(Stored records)
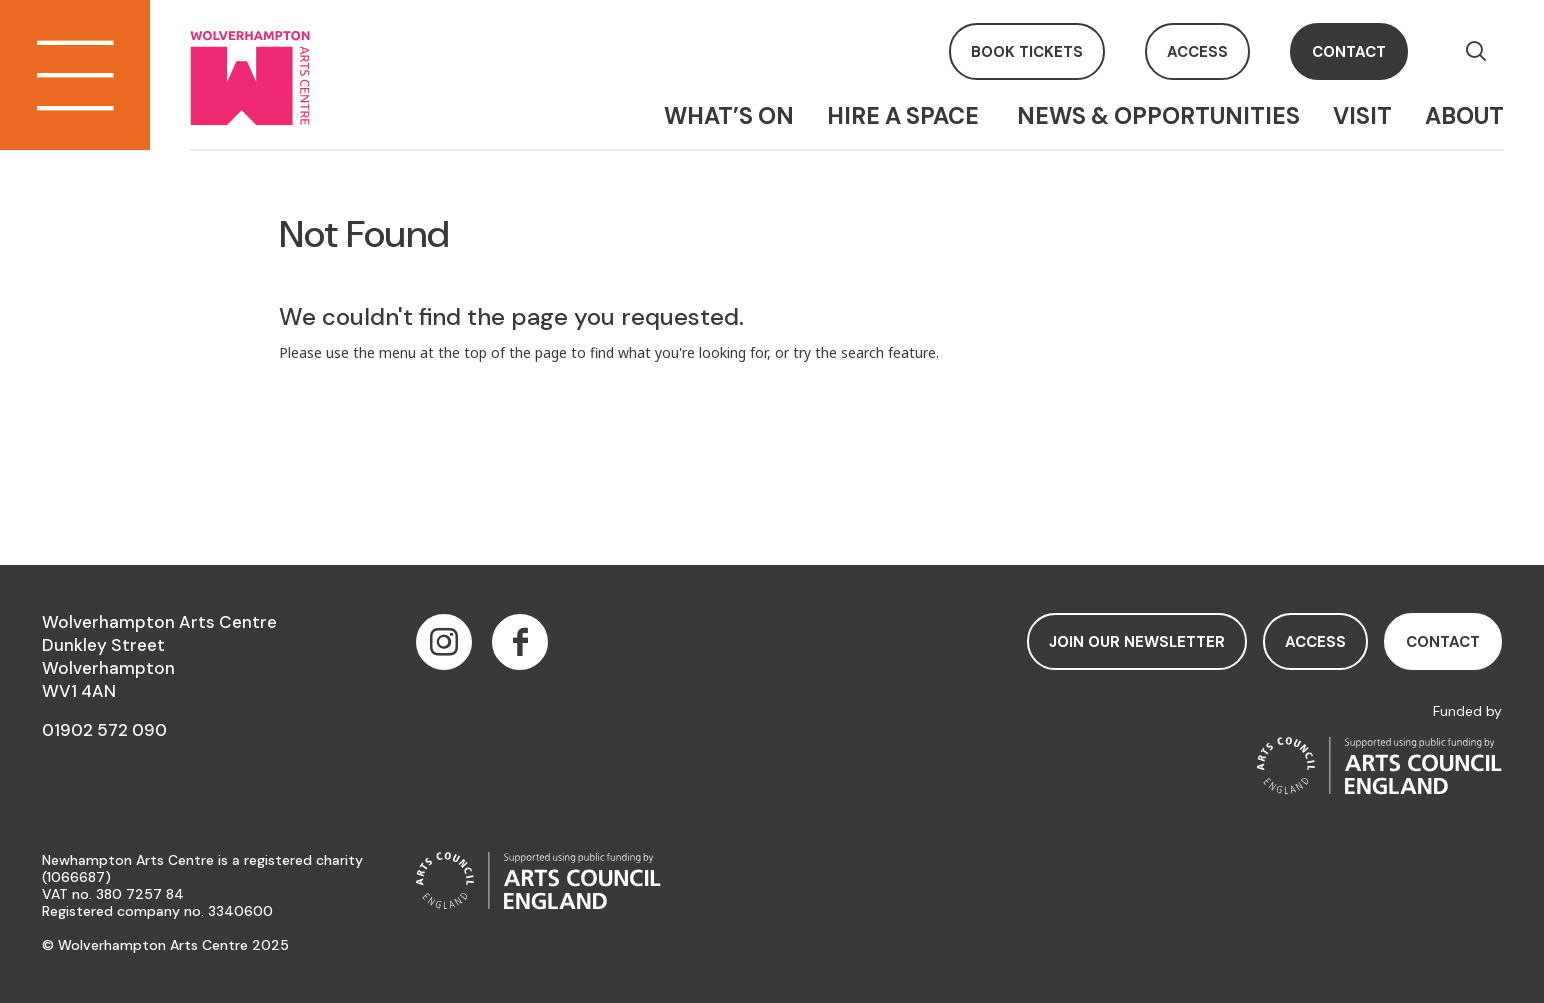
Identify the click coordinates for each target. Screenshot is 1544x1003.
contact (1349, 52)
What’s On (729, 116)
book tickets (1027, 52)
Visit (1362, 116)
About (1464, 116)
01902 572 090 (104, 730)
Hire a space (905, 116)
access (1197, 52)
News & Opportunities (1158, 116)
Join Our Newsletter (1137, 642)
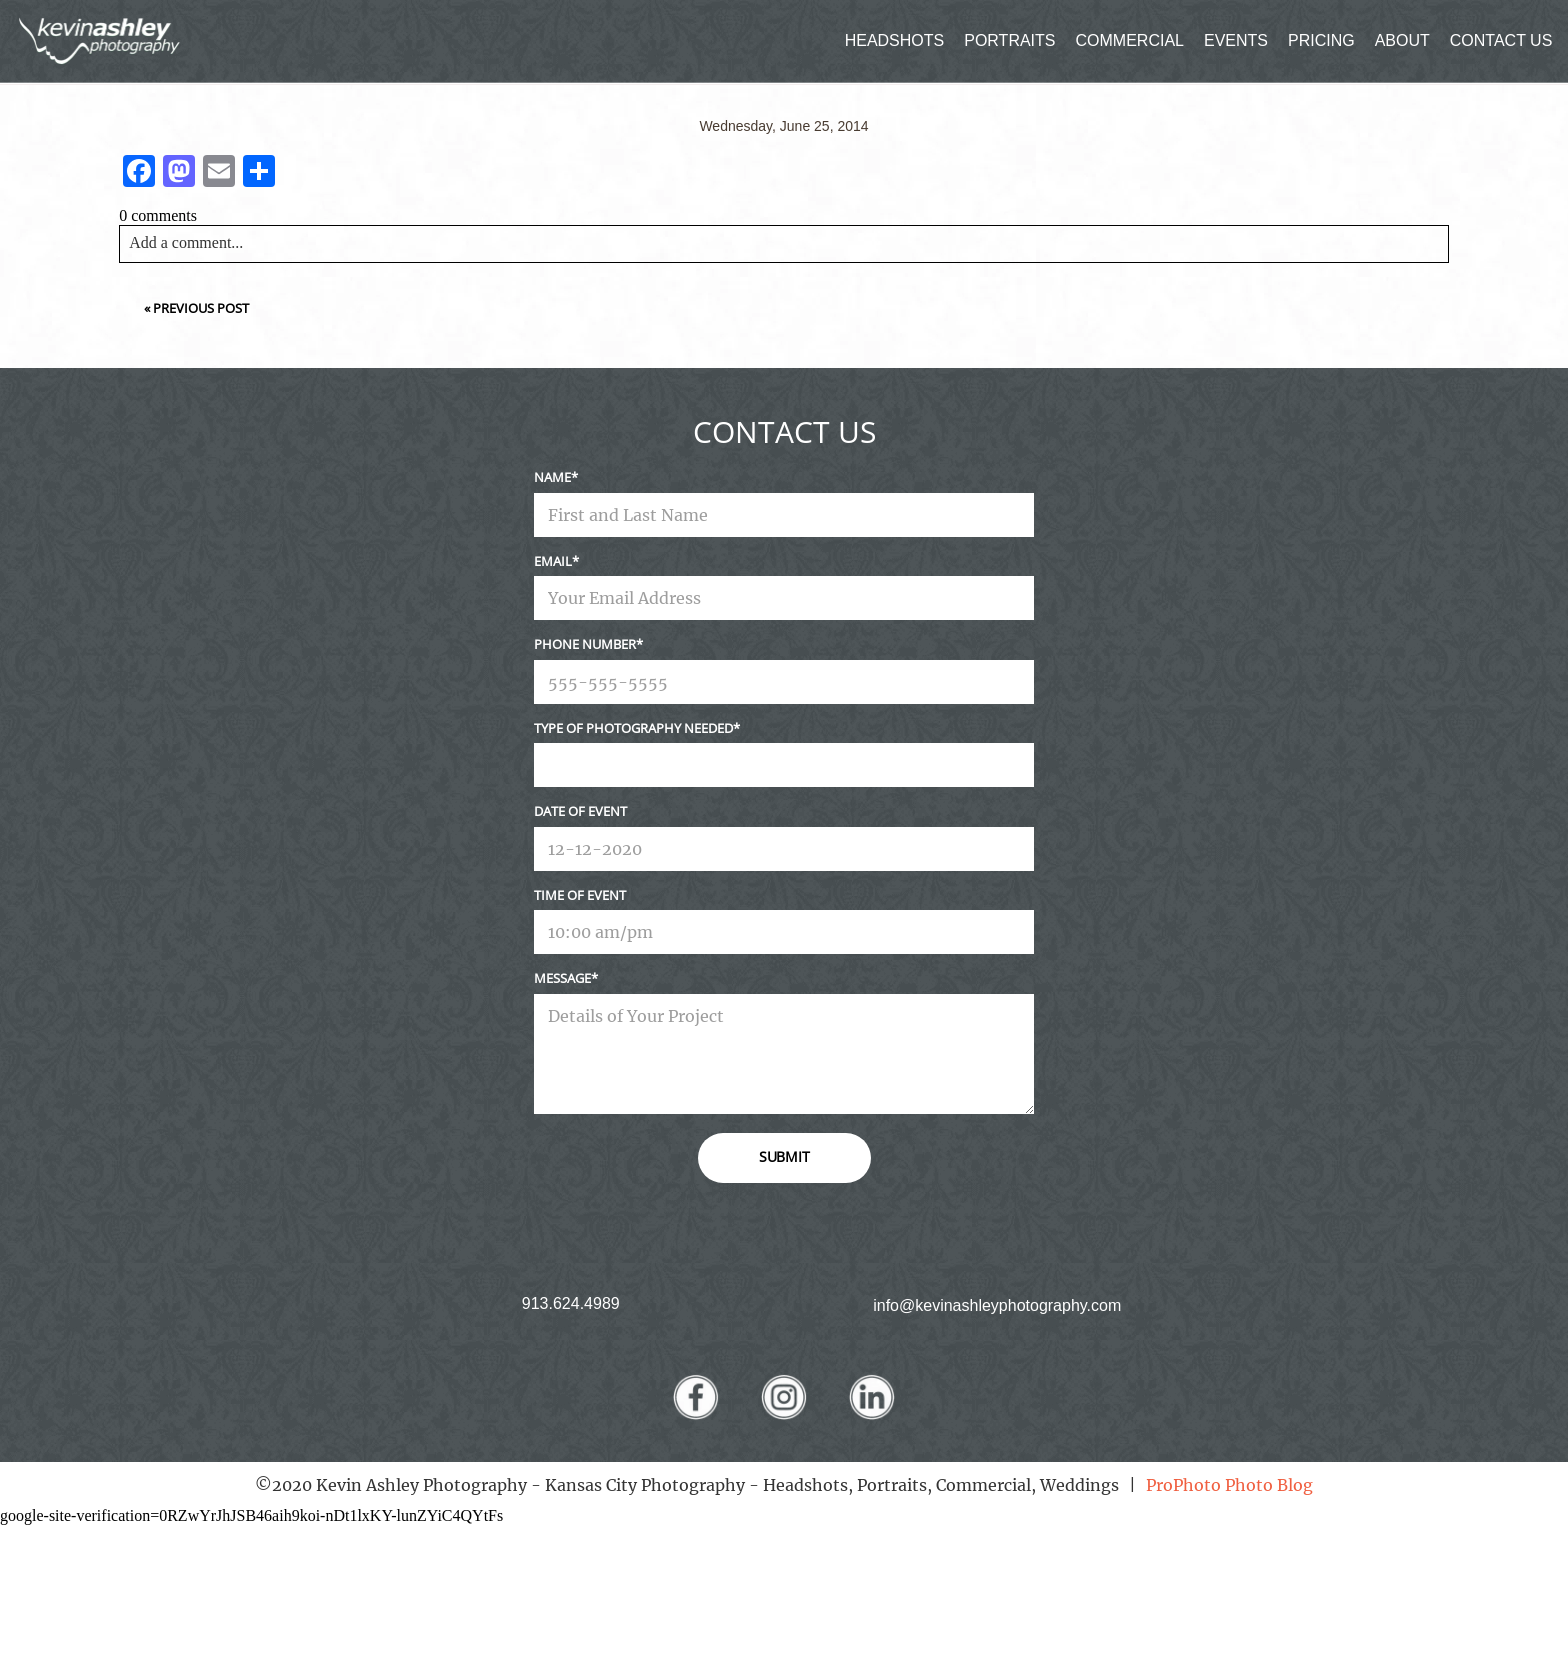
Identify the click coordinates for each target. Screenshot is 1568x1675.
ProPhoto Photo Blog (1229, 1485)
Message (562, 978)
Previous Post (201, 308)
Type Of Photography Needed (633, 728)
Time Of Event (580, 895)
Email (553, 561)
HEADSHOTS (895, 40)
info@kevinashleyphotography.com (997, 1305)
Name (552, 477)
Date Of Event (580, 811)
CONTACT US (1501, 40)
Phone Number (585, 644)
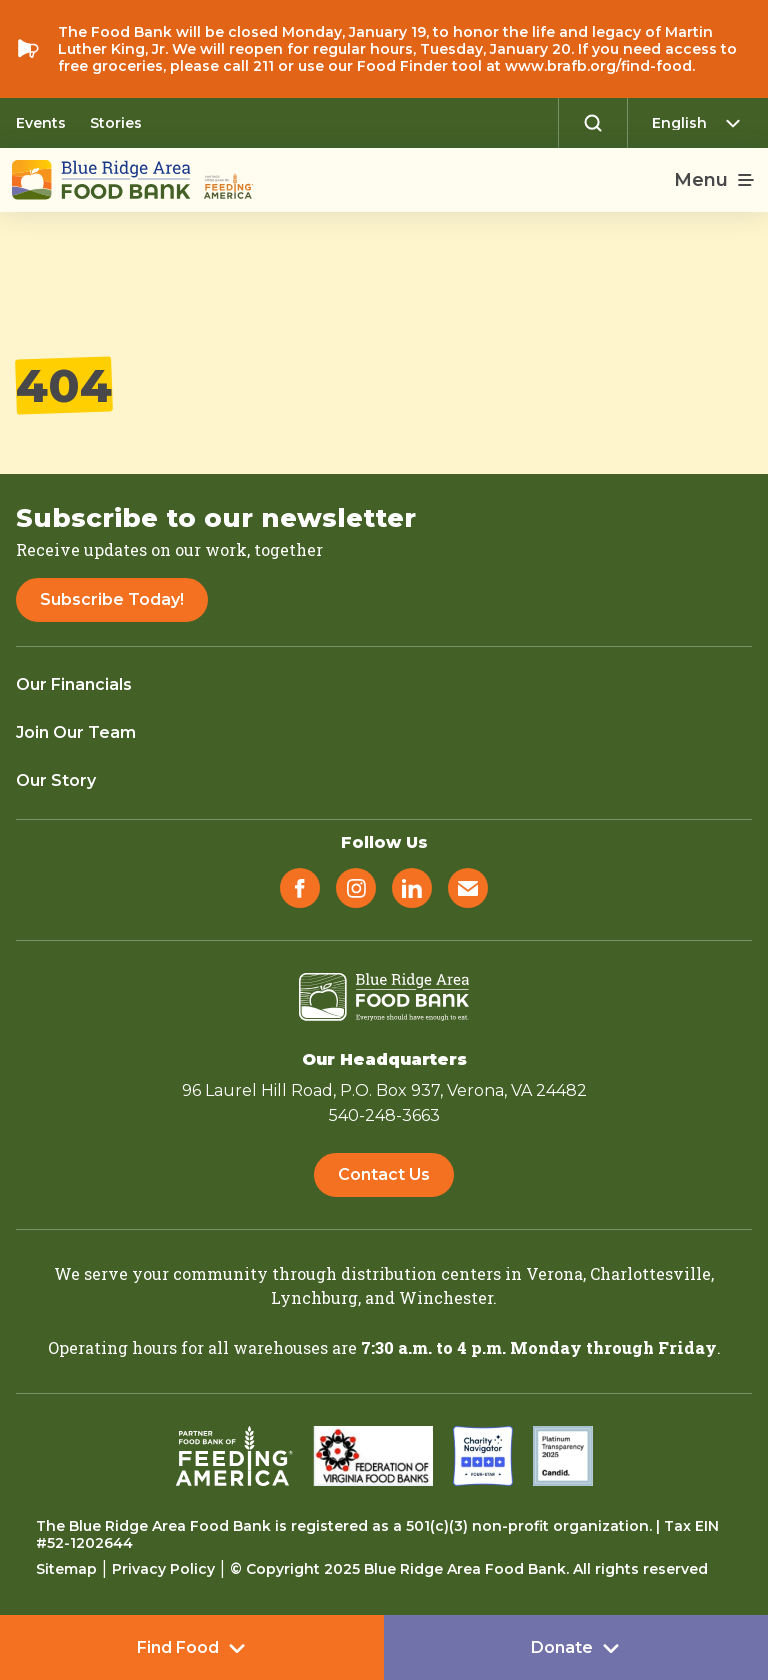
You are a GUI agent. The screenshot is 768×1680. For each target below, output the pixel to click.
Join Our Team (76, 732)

--- TO DO ---
Put the stored records into a numbered list, starting at the line that contains "Date Of Event (580, 811)" and ending at the last line of the records, with blank lines and pictures left out.

--- CORRECT RESPONSE ---
1. Date Of Event (580, 811)
2. CONTACT US (1501, 40)
3. Phone Number (585, 644)
4. You are a GUI agent. The screenshot is 768×1680. For each target below, output the pixel to click.
5. Join Our Team (76, 732)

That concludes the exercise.